Published by New York State Law Reporting Bureau pursuant to Judiciary Law § 431.
This opinion is uncorrected and subject to revision before publication in the Official Reports.
PRESENT: MARTOCHE, J.P., SMITH, FAHEY, AND GREEN, JJ.
It is hereby ORDERED that the judgment and order so appealed from is unanimously modified on the law by denying the motion in part and reinstating the first and fifth causes of action against defendant Frank B. Iacovangelo, as the Public Administrator of the estate of Dale Fravel, deceased, insofar as those causes of action, as amplified by the bill of particulars, allege that Dale Fravel permitted a dangerous condition to exist on the premises, and reinstating the ninth cause of action and the cross claims against that defendant and as modified the judgment and order is affirmed without costs.
Plaintiff commenced this action, as administratrix of the estate of Raymound Shrout (decedent) and individually, seeking damages for the wrongful death of decedent, who was electrocuted while installing siding on the home of Dale Fravel. The complaint, as amplified by the bill of particulars, alleges, inter alia, that Fravel failed to provide decedent with proper equipment and adequate supervision and allowed an unsafe condition to exist on the premises. Plaintiff appeals from a judgment and order granting the motion of defendant Frank B. Iacovangelo, as the Public Administrator of Fravel's estate (hereafter, Public Administrator), for summary judgment dismissing the complaint and all cross claims against him. We agree with plaintiff that Supreme Court erred in granting those parts of the motion seeking summary judgment dismissing the first and fifth causes of action, for common-law negligence, against the Public Administrator insofar as those causes of action, as amplified by the bill of particulars, allege that Fravel permitted a dangerous condition to exist on the premises. We therefore modify the judgment and order accordingly.

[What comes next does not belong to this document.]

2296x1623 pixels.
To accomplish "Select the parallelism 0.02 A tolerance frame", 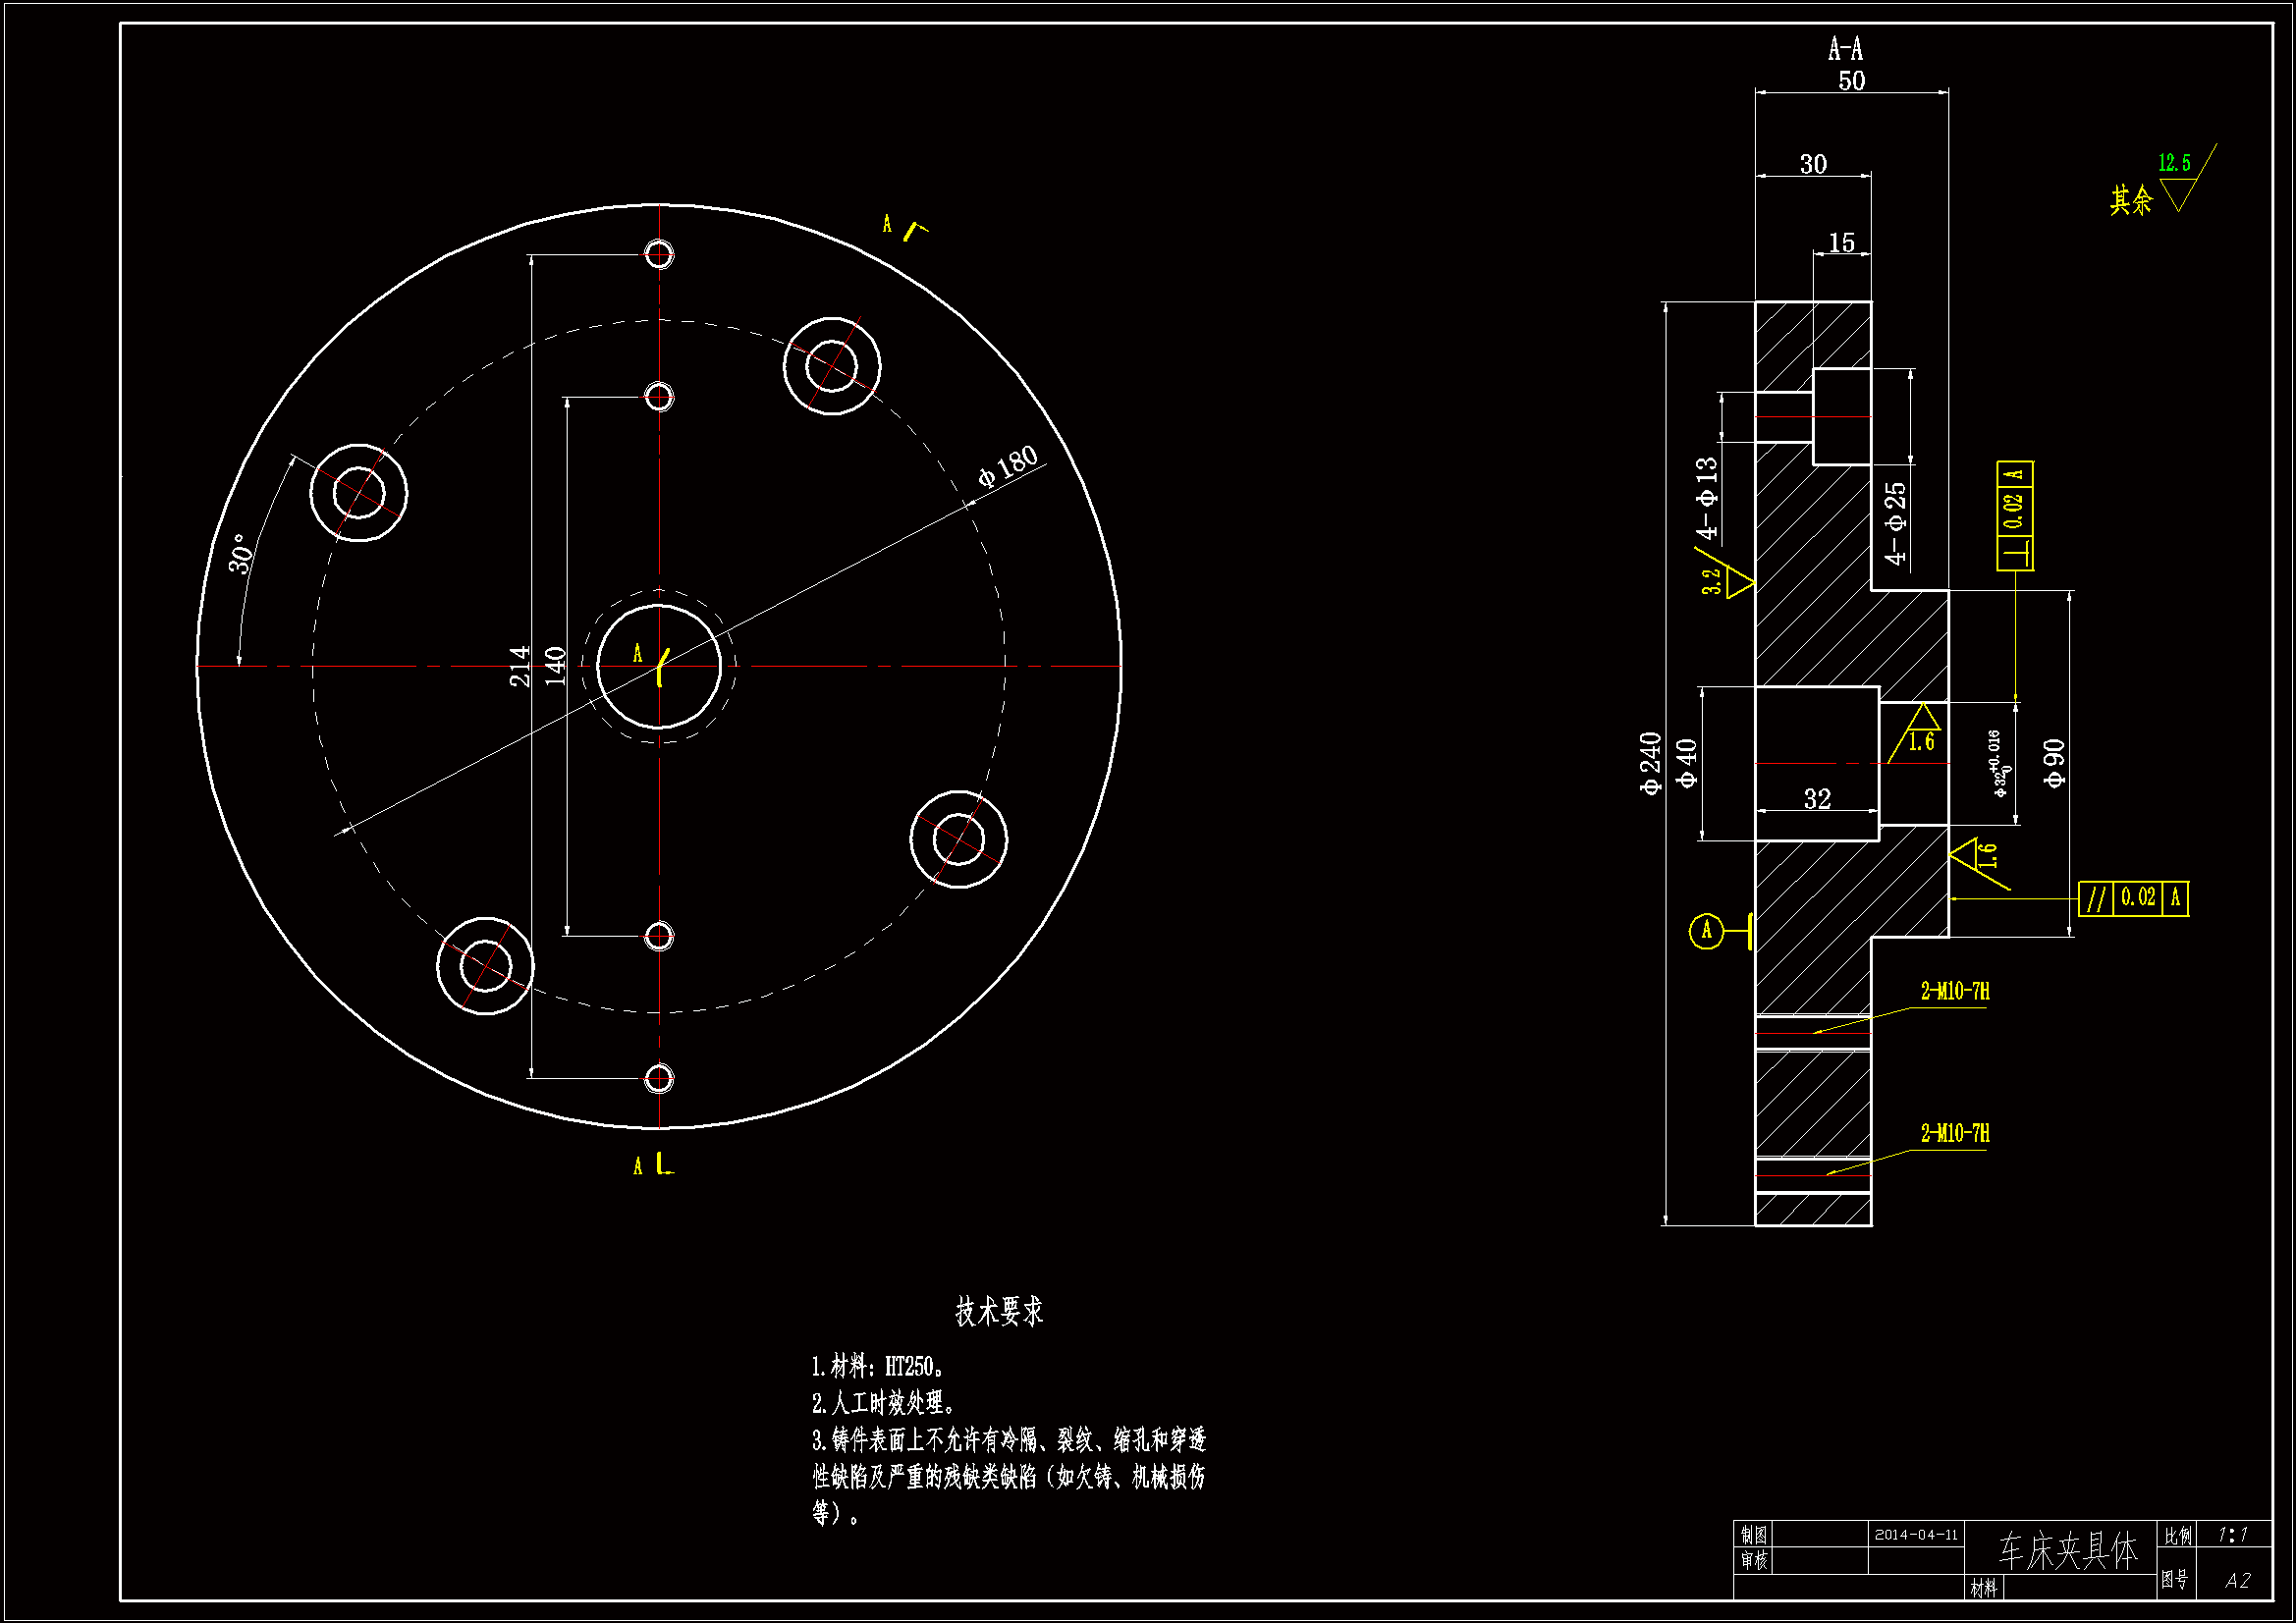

In support of the motion and on appeal, the Public Administrator addressed only the issue whether Fravel exercised supervision and control over the work being performed by decedent at the time of his electrocution. Thus, we conclude that the Public Administrator failed to meet his burden of establishing as a matter of law that Fravel "neither created nor had actual or constructive notice of the [allegedly] dangerous condition on the premises" (Perry v City of Syracuse Indus. Dev. Agency, 283 AD2d 1017, 1017; see Skinner v Oneida-Herkimer Solid Waste Mgt. Auth., 275 AD2d 890; cf. McNabb v Oot Bros., Inc., 64 AD3d 1237, 1240). We have considered plaintiff's remaining contention and conclude that it is without merit.